Into her mind came a phrase she had heard in her childhood.
On the outskirts of Eldara there was a little shack
owned by a Mexican—Jose, he was called,
and nothing else, “Greaser” Jose.
One night an alarm of fire was given in Eldara, and
the whole populace turned out to enjoy the sight;
it was a festival occasion, in a way. It was the
house of Greaser Jose.
The cowpunchers manned a bucket line, but the source
of water was far away, the line too long, and the
flames gained faster than they could be quenched.
All through the work of fire-fighting Greaser Jose
was everywhere about the house, flinging buckets of
water through the windows into the red furnace within;
his wife and the two children stood stupidly, staring,
dumb. But in the end, when the fire was towering
above the roof of the house, roaring and crackling,
the Mexican suddenly raised a long arm and called
to the bucket line, “It is done. Senors,
I thank you.”
Then he had folded his arms and repeated in a monotone,
over and over again: “Todo es perdo;
todo es perdo!”
His wife came to him, frantic, wailing, and threw
her arms around his neck. He merely repeated
with heavy monotony: “Todo es perdo;
todo es perdo!”
The phrase clung in the mind of the girl; and she
rose at last and went back to her bunk, repeating:
“Todo es perdo; todo es perdo!
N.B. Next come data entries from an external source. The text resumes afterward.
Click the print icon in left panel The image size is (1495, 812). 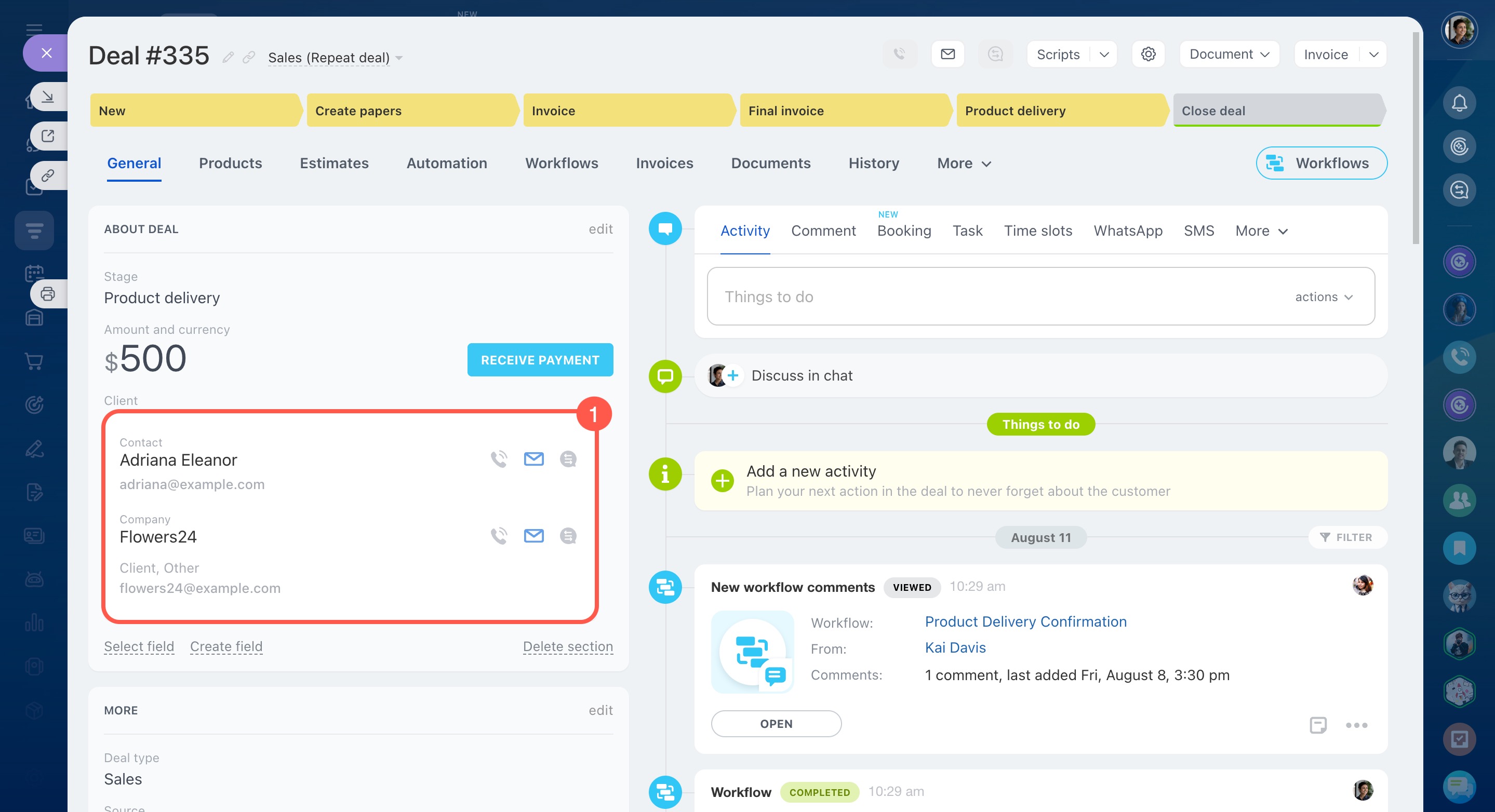[48, 294]
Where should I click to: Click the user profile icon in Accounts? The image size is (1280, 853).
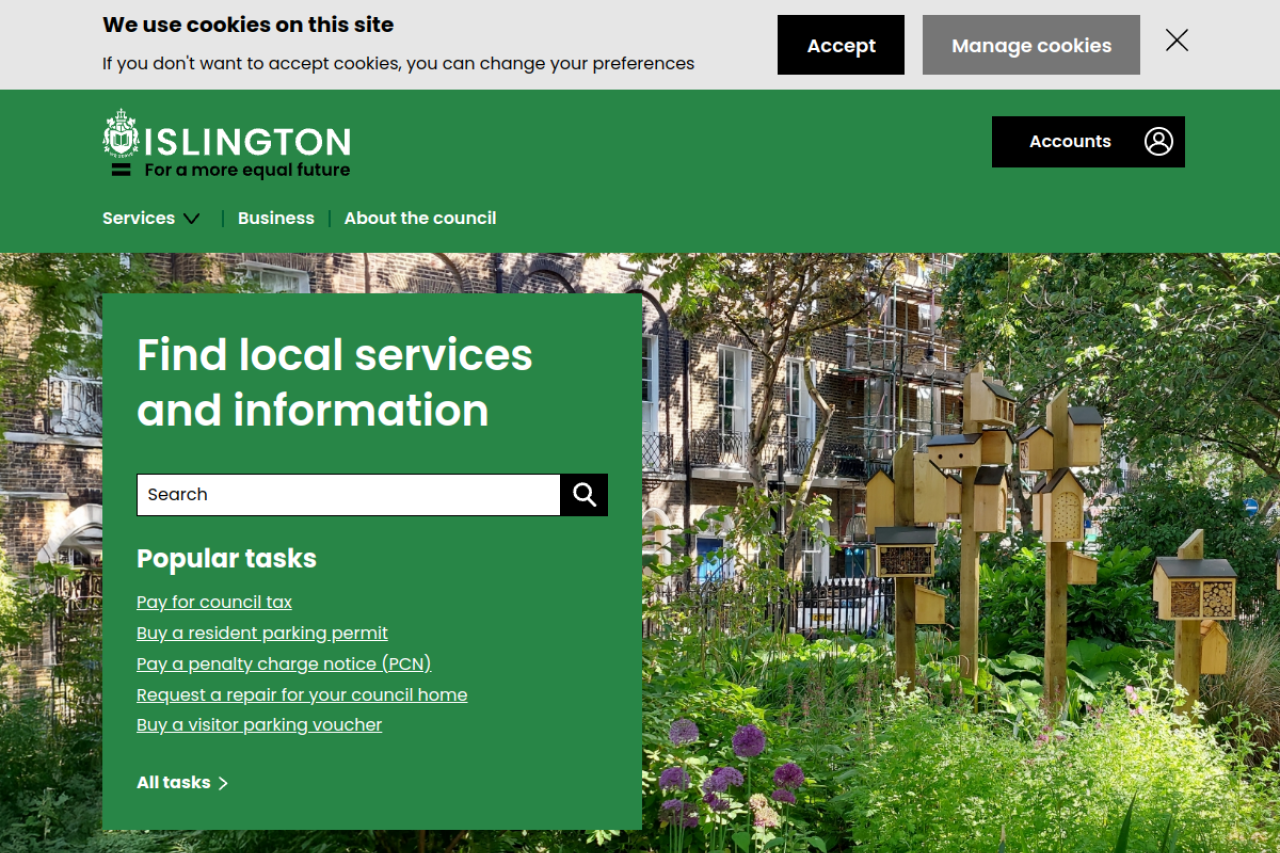click(1158, 142)
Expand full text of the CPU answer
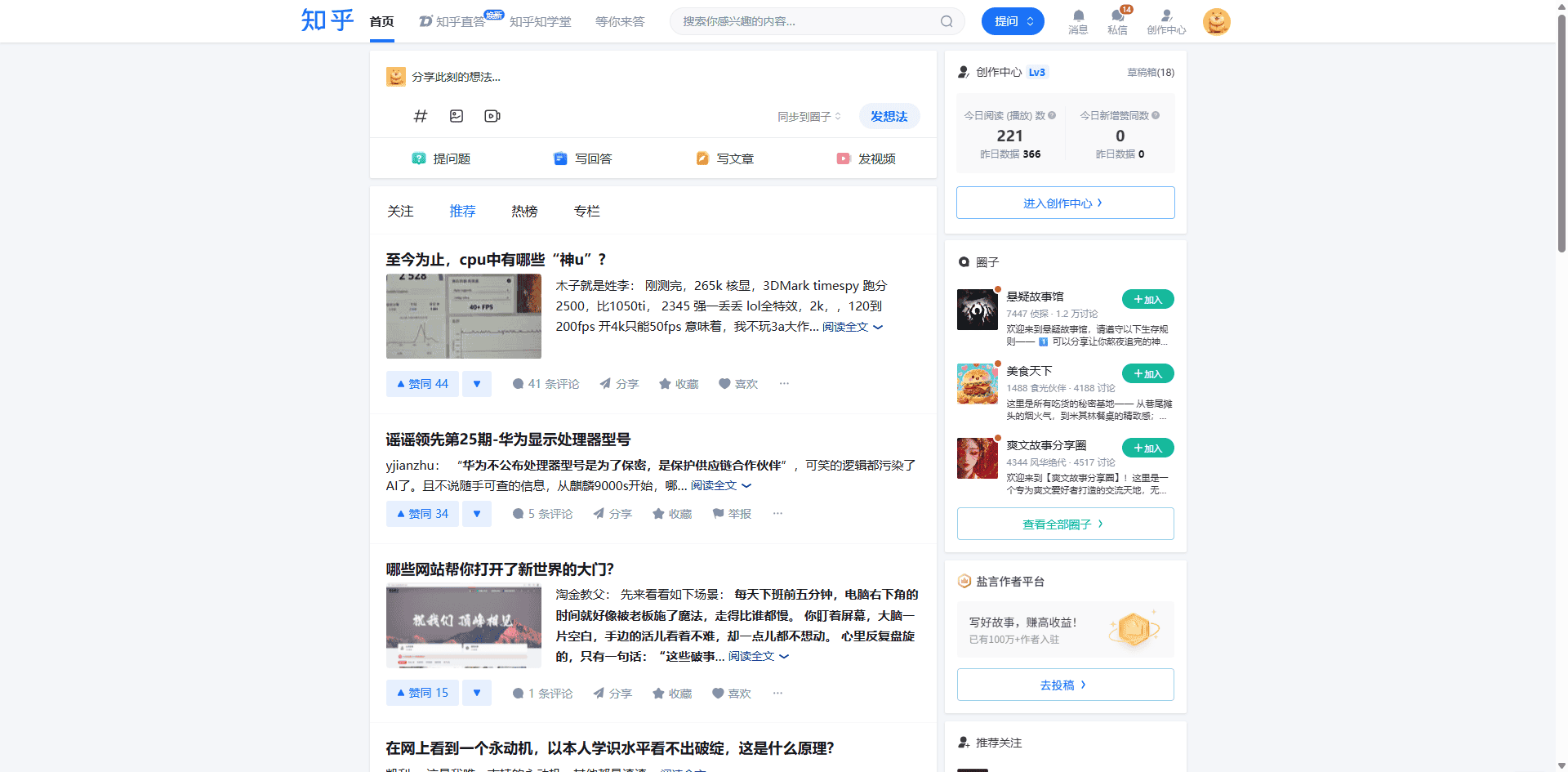Image resolution: width=1568 pixels, height=772 pixels. pyautogui.click(x=852, y=327)
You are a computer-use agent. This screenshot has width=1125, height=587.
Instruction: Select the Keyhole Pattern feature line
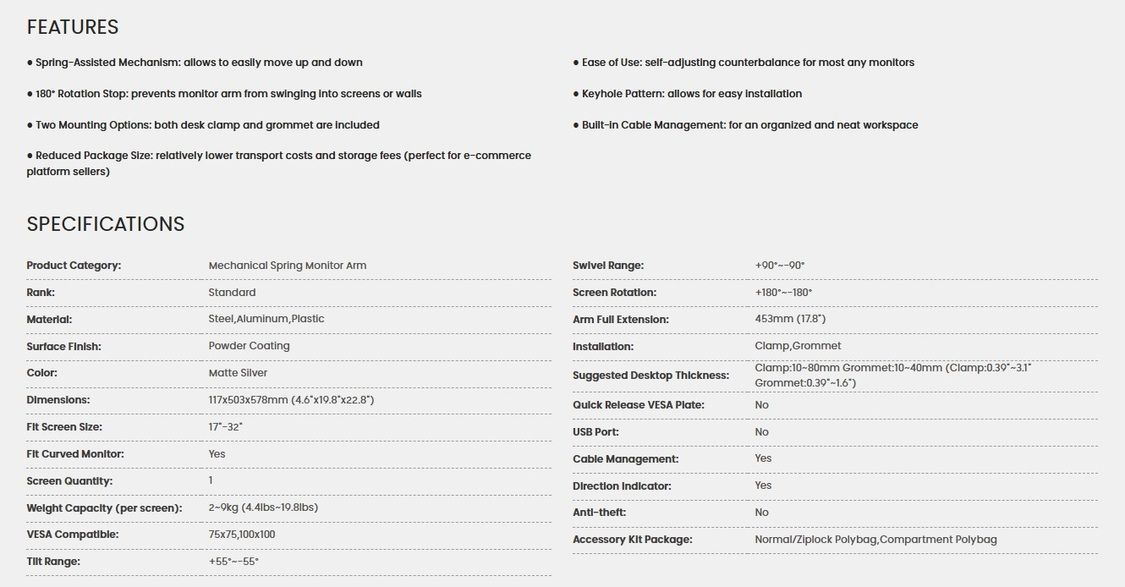687,94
All is
lost; all is lost!”
No tears were in her eyes; they were wide and solemn,
looking up to the shadows of the ceiling, and so she
went to sleep with the solemn Spanish phrase echoing
through her whole being: “Todo es perdo!”
She woke with the smell of frying bacon pungent in
her nostrils.
BACON
The savour of roasting chicken, that first delicious
burst of aroma when the oven door is opened, would
tempt an angel from heaven down to the lowly earth.
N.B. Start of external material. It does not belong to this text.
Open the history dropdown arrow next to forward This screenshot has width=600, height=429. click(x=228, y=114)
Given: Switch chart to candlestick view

A Southerner declares that his nostrils can detect
at a prodigious distance the cooking of “possum
and taters.” A Kanaka has a cosmopolitan
appetite, but the fragrance which moves him most nearly
is the scent of fish baking in Ti leaves. A Frenchman
waits unmoved until the perfume of some rich lamb
ragout, an air laden with spices, is wafted toward
him.
Every man and every nation has a special dish, in
general; there is only one whose appeal is universal.
It is not for any class or nation; it is primarily
for “the hungry man,” no matter what has
given him an appetite. It may be that he has
pushed a pen all day, or reckoned up vast columns,
or wielded a sledge-hammer, or ridden a wild horse
from morning to night; but the savour of peculiar
excellence to the nostrils of this universal hungry
man is the smell of frying bacon.
A keen appetite is even stronger than sorrow, and
when Sally Fortune awoke with that strong perfume
in her nostrils, she sat straight up among the blankets,
startled as the cavalry horse by the sound of the
trumpet. What she saw was Anthony Bard kneeling
by the coals of the fire over which steamed a coffee-pot
on one side and a pan of crisping bacon on the other.